Fittingly, the pledge also came at the same time as the UK health sector hits an important milestone - the 70th Anniversary of the NHS. 70 years is a long time in innovative terms, and at the centre of this issue you’ll find a potted history of the technological advances of the NHS through the decades - including a look at what’s to come (and yes, AI/machine learning is on the list).
In our office we have an ongoing debate about AI. Some say it’s over-hyped, and the potential is so far in the distance that it’s almost invisible. Others believe that we are just around the corner from a new age of diagnostics.
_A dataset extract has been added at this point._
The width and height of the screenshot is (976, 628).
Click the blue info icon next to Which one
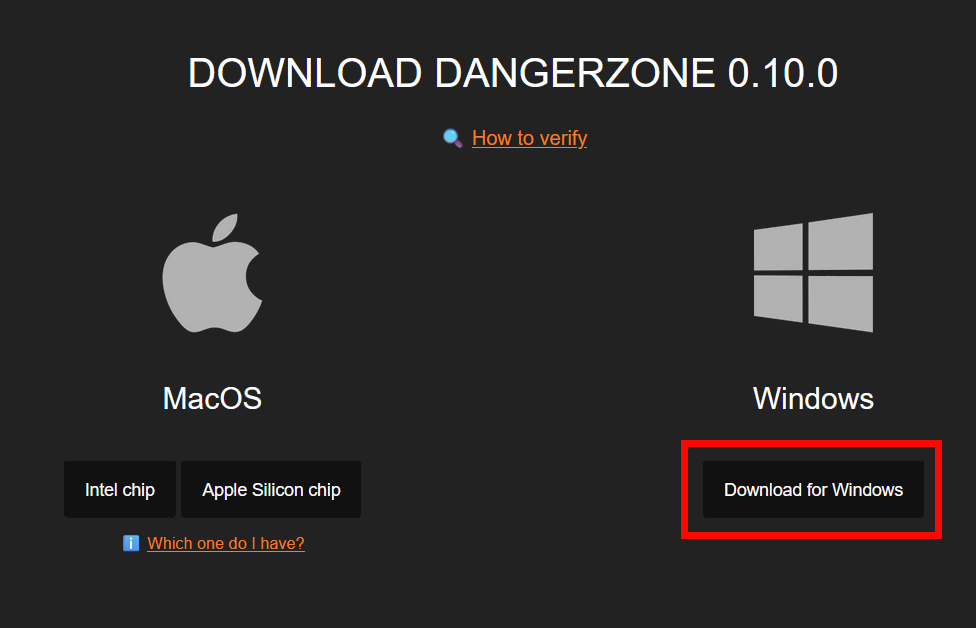pyautogui.click(x=131, y=543)
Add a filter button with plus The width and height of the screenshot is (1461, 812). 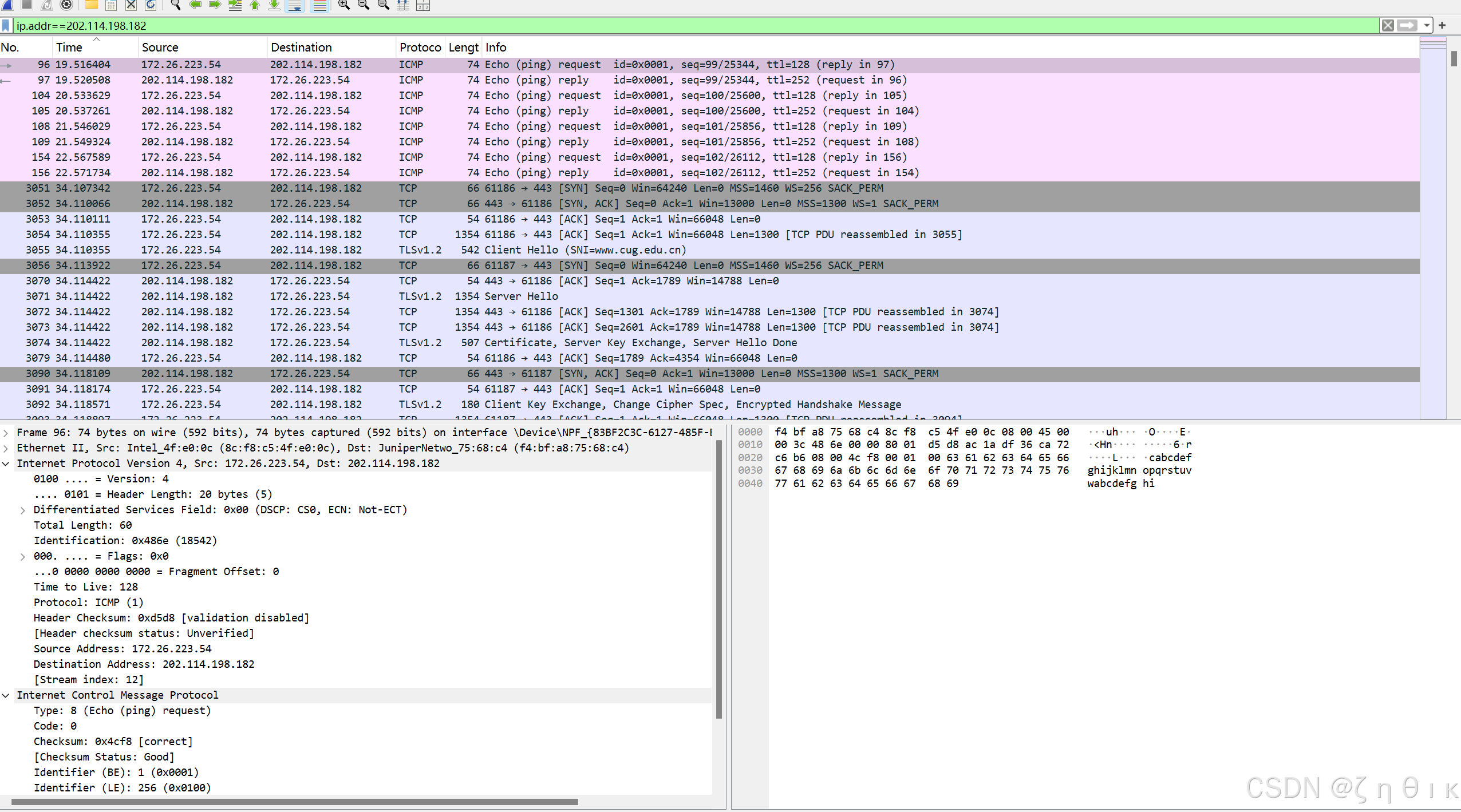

Personally, I think there are three things that need addressing - and the sooner we do, the sooner we can start predicting cancer and cardiovascular disease before they have chance to do irreversible damage.
The first is adoption. At Med-Tech Innovation Expo in Coventry earlier this year, I spoke with a number of visitors from various backgrounds who told me they still felt that government initiatives like the Accelerated Access Review are still merely paying lip service to the underlying problems of getting technology into the NHS. And, they said, despite the promising name, the Accelerated Access Review is also proving slow to deliver the goods. A common belief is that the NHS, or rather, the policymakers behind the scenes, still place too much emphasis on cost-effectiveness, rather than cost-benefit and long-term efficiencies. Implementing AI will take considerable investment - and the government has a duty to make that available if it intends to set targets around AI adoption.
Next, there’s the issue of the data itself. We know that there are already vast amounts of information available, but before it can be translated into useful algorithms, surely it needs to be organised into such a way that it can be interpreted by a machine. Much of the data we have available at the moment was never obtained with the intention that it would be used to create an algorithm. As such, there’s some good old-fashioned human work to be done there.
Which leads me on to the third hurdle that needs knocking down: skills. Thankfully, the government has placed significant emphasis on the need for more education and talent acquisition in the field of data science - part of its future-proofing strategy. There are also accelerators and incentive schemes on offer for those willing to put these skills to good use. But it’s not yet a mature talent pool, and until it is, there may not be enough pairs of hands to implement AI on the scale needed to beat cancer and heart disease.
Despite these (and probably several other) challenges, the good news is that the industry is making good progress. Just two days after the PM’s speech, I received word that Oxford University spinout Ultromics has raised £10 million in series A funding to bring its coronary artery disease diagnosis algorithm into 20 NHS hospitals. Let’s hope that the government will match the efforts of industry in making AI a reality for the NHS.